Mal 4:2 (Heb: 3:20) in the KJV reads:
But
unto you that fear my name shall the Sun of righteousness arise with healing in
his wings; and ye shall go forth, and grow up as calves of the stall.
The Hebrew literally reads “healing in her wings,” as “sun” (שֶׁ֣מֶשׁ) and “wing” (כָּנָף) in Hebrew are grammatically feminine. However (and this is lost on a lot of people, including a few LDS) sexual gender and grammatical gender are not one-to-one equivalent to one another. Indeed, scholars believe that YHWH is in view here, and “his” is a correct interpretation of this verse.

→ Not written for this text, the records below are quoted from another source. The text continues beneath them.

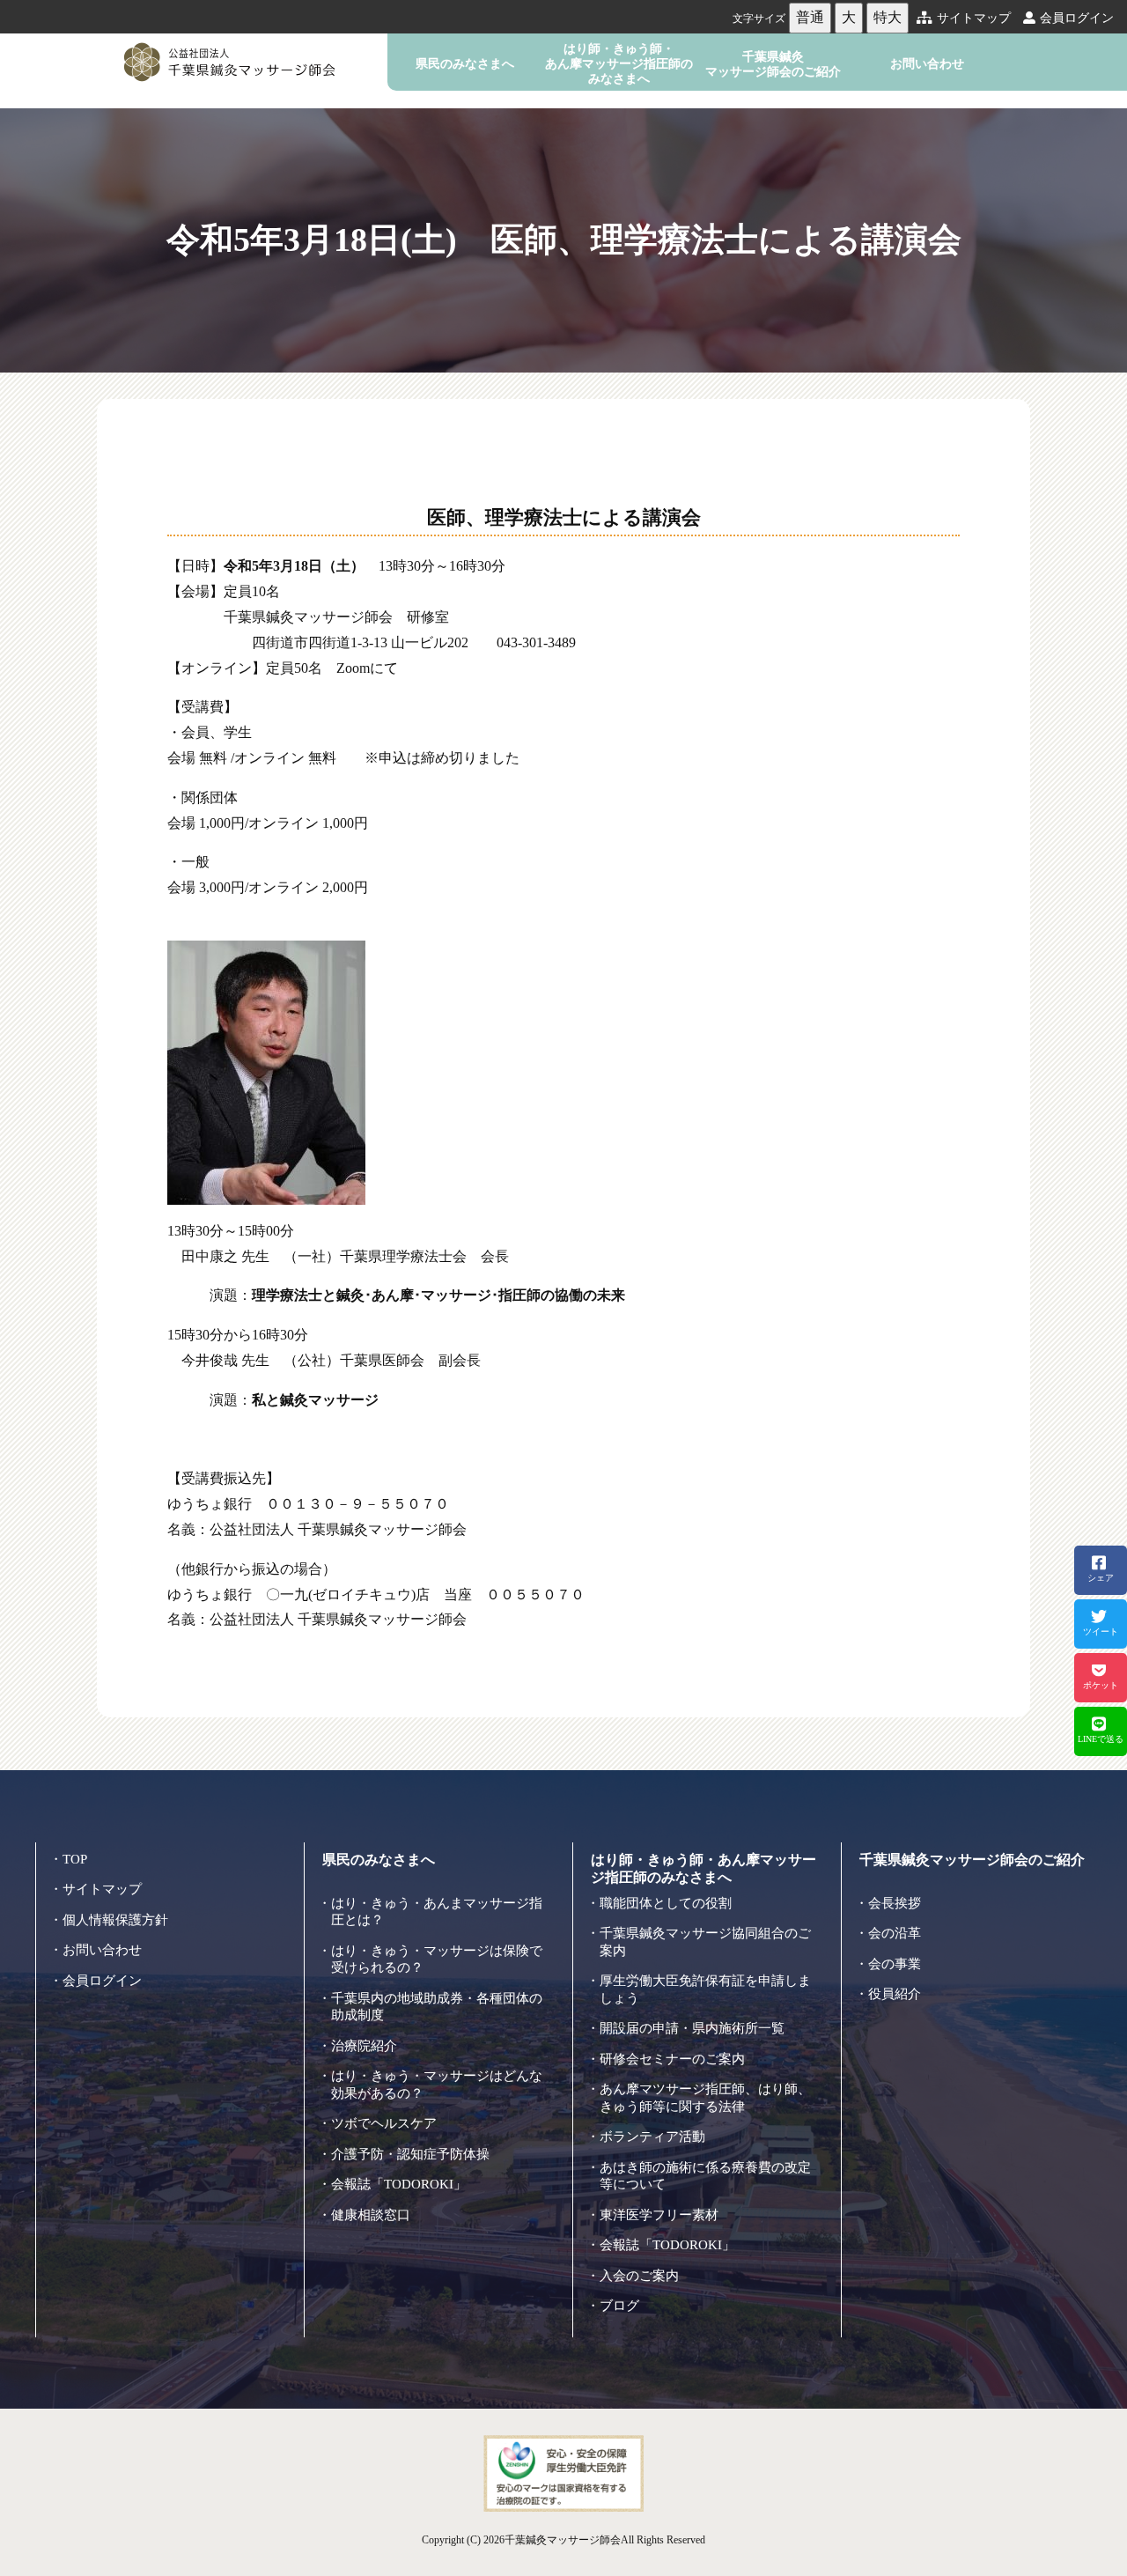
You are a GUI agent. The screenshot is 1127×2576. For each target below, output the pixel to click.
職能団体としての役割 (666, 1903)
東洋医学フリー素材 (659, 2215)
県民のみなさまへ (465, 63)
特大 (887, 17)
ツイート (1100, 1631)
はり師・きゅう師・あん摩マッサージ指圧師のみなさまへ (619, 63)
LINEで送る (1100, 1739)
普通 (810, 17)
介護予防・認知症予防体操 (410, 2154)
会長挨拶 (894, 1903)
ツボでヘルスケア (384, 2123)
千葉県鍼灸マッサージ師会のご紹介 (773, 63)
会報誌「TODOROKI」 (399, 2184)
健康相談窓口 (370, 2215)
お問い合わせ (927, 63)
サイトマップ (974, 18)
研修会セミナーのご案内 (672, 2059)
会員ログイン (1077, 18)
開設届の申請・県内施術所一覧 (692, 2028)
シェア (1100, 1578)
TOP (75, 1859)
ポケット (1100, 1685)
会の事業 (894, 1964)
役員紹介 (894, 1994)
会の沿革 (894, 1933)
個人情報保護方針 (115, 1920)
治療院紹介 (364, 2046)
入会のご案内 (639, 2276)
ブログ (619, 2306)
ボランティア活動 (652, 2136)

In his 2022 essay, “Iconography
on Hebrew Seals and Bullae Identifying Biblical Persons and the Apparent
Paradox of Egyptian Solar Symbols,” Stanhope notes that YHWH (and, in related
literature, other male deities such as El and Marduk) have solar imagery
applied to them, including Mal 4:2:
1.
Biblical Evidence. In the case of the first, evidence for a solarized
Yahweh in the Iron Age is now widely recognized by scholars, and I briefly
belabor it here since it must be held in mind when considering all of the
remaining artifacts to be examined in this study. The Isaiah tradition unambiguously
figures Yahweh as the luminous ‘breaking’ and ‘rising’ ‘dawn’ in Isa. 58.8 and
60.1. In 60.19, it is even said that Yahweh’s glory will eternally replace the
sun in the New Creation. Deuteronomy 33.2 likewise speaks of Yahweh ‘dawning
from Seir . . . shining forth from Mount Paran’. Psalm 84.11 figures Yahweh as
a ‘sun and shield’ and ‘would seem to constitute a description in accordance
with the divine presence in the Jerusalem temple’.
Malachi
3.20 (Eng. 4.2), contains language that conceptually interfaces with Isa. 58.8,
and refers to Yahweh as a sun with healing in his wings ‘שׁמשׁ צדקה ומרפא בכנפיה’. In his rebuttal to Cross, Lubetski reasonably
opposed the use of Malachi to contextualize the theology of Hezekiah’s period.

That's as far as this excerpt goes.